Brandon9000 wrote:blatham wrote:blatham wrote:Brandon9000 wrote:blatham wrote:Again...what are the chances that any such document or written policy would be released by this administration when the legal jeopardy of those involved is so clearly in question? Not to mention the PR repercussions for administration and party. As with each related revelation (Abu Ghraib photos, the Torture Memos, etc) which now provide us with a real if partial picture of what went on leading up to the approval for and committment of torture of prisoners, we have and will learn of these matters not via the administration but in spite of the administrations attempts to bury every detail.
Even if you're right about this, it still leaves you blaming Mr. Bush for something you have virtually no evidence that he really did.
What, for you, would constitute adequate evidence?
Addendum question to you Brandon...
Would you support the call for an Independent Prosecutor to look into this matter?
Possibly, if it weren't going to be a Kenneth Starr type witch hunt, but I would need at least one piece of evidence that Mr. Bush probably authorized torture before considering such a prosecutor appropriate. I can't see authorizing one based only on unsupported rumors by his enemies.
Except, that as soon as any such charge is forwarded, the forwarder, regardless of who he is or how well placed, becomes 'his enemy'.
And regardless of whether Bush himself signed such a document, an investigation would be fully warranted if torture was planned and approved by his cabinet members... Bush's participation is irrelevant to this.
You've continually failed to address the reality that any such document as you refer to would ever be released by this administration because of the legal (not to mention PR) vulnerabilities that would accrue.
Talking with you pretty much always proves a waste of everyone's time. You fall, always, to a silly pretence that you are Perry Mason. There's nothing to suggest you care very much at all about consistency and certainly not about finding out the facts of things.

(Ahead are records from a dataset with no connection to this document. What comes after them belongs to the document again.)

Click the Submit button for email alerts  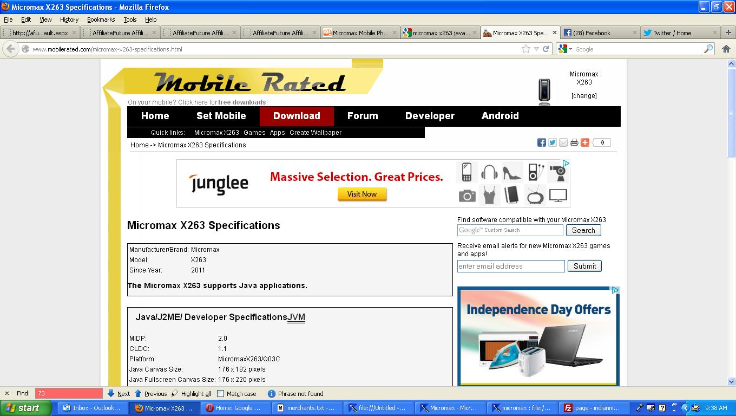(x=584, y=266)
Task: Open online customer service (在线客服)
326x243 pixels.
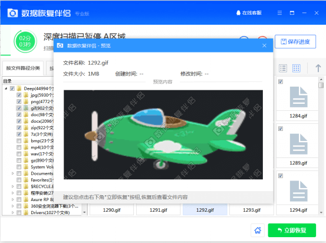Action: pos(249,13)
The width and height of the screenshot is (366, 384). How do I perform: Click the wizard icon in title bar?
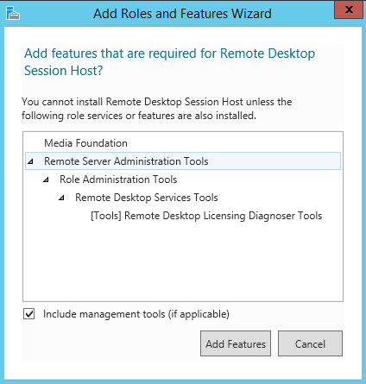click(13, 13)
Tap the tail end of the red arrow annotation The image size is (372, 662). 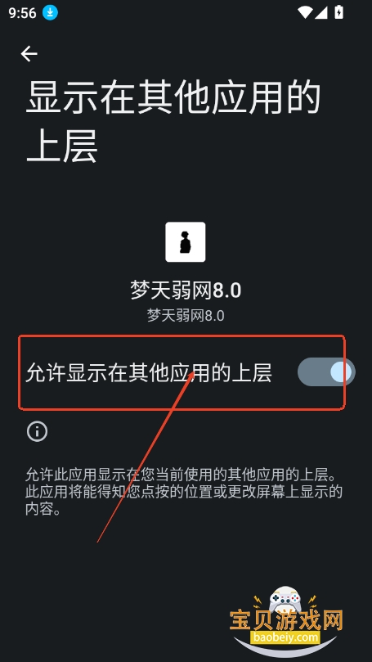98,542
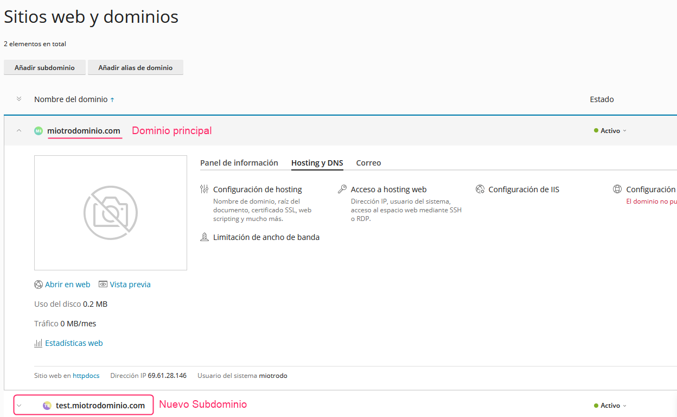The image size is (677, 417).
Task: Collapse the miotrodominio.com domain row
Action: tap(19, 131)
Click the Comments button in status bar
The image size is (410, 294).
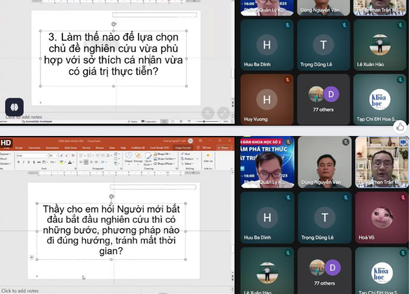[150, 122]
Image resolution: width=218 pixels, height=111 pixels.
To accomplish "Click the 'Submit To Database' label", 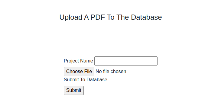I will (x=85, y=80).
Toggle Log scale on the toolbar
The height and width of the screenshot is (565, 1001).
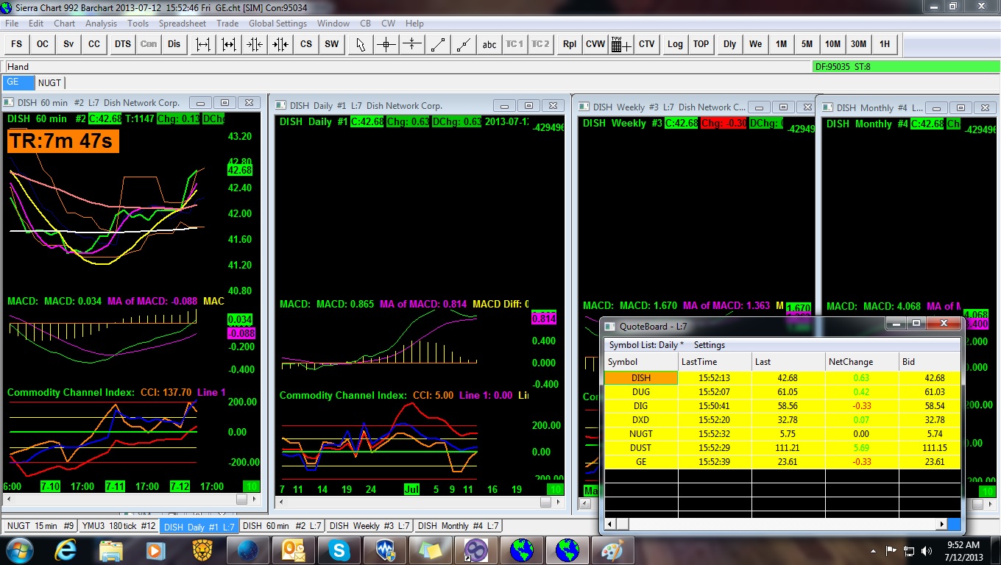(675, 44)
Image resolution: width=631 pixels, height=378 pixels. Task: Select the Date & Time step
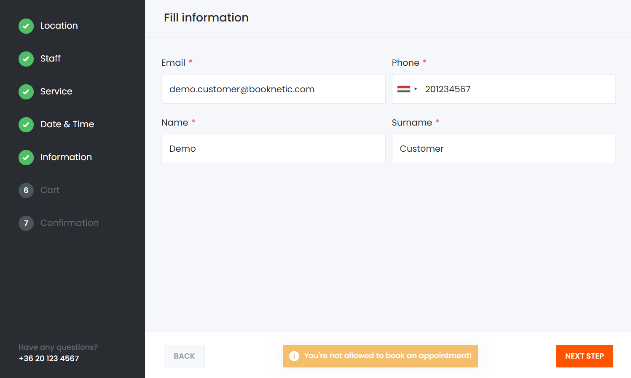[x=67, y=124]
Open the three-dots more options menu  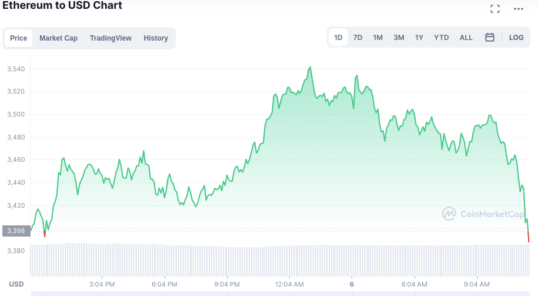(518, 9)
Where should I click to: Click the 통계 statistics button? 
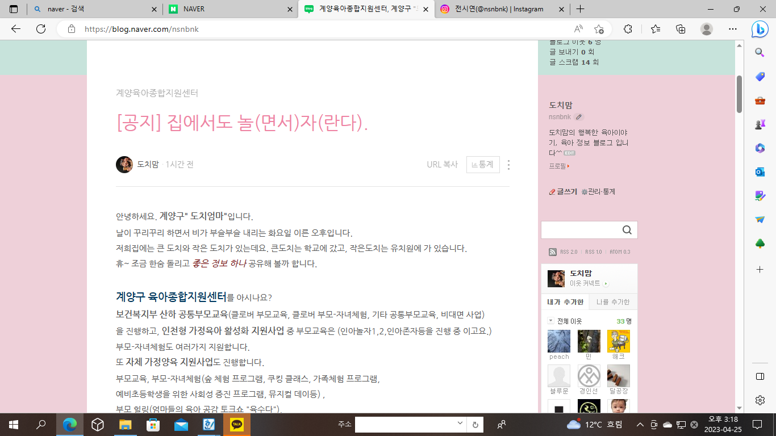483,165

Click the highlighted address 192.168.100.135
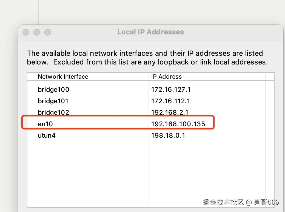point(178,124)
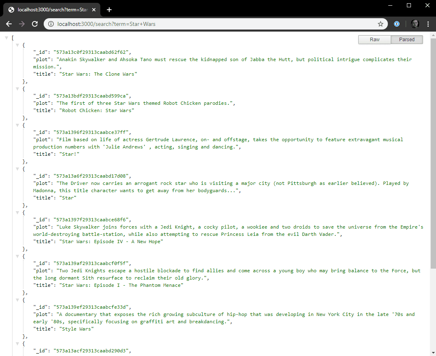Switch to Parsed JSON view
Screen dimensions: 436x356
pos(406,40)
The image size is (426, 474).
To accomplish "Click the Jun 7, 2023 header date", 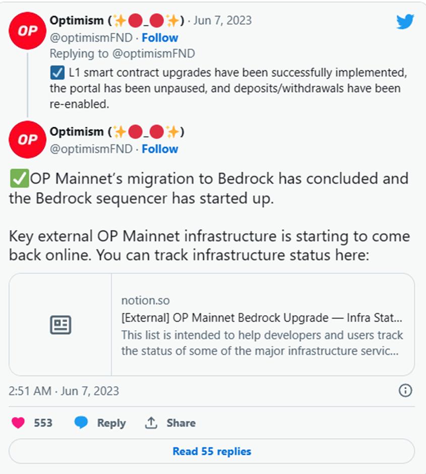I will click(x=223, y=20).
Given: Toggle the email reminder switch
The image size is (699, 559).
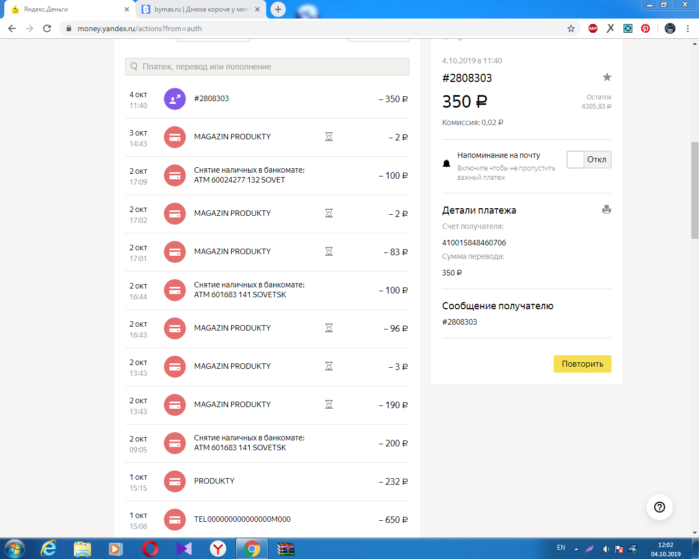Looking at the screenshot, I should pyautogui.click(x=589, y=160).
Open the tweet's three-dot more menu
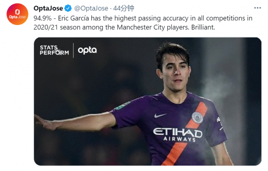The width and height of the screenshot is (268, 171). (257, 8)
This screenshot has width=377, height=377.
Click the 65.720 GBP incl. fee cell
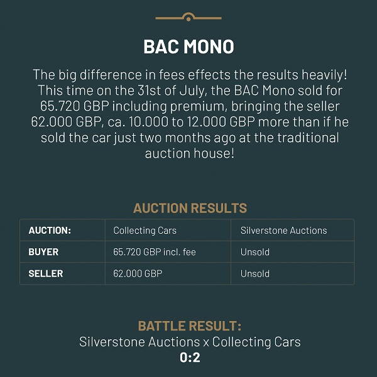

But it doesn't matter much because you are quite irrelevant to the matters at hand. Historians, journalists and prosecutors (not merely in America, America being signatory to various international legal agreements) will continue to dig into these things. And as more participants and witnesses emerge, through the demands of their own consciences or subpoenas, there will be consequences for any who have contributed to this disgusting chapter in American history.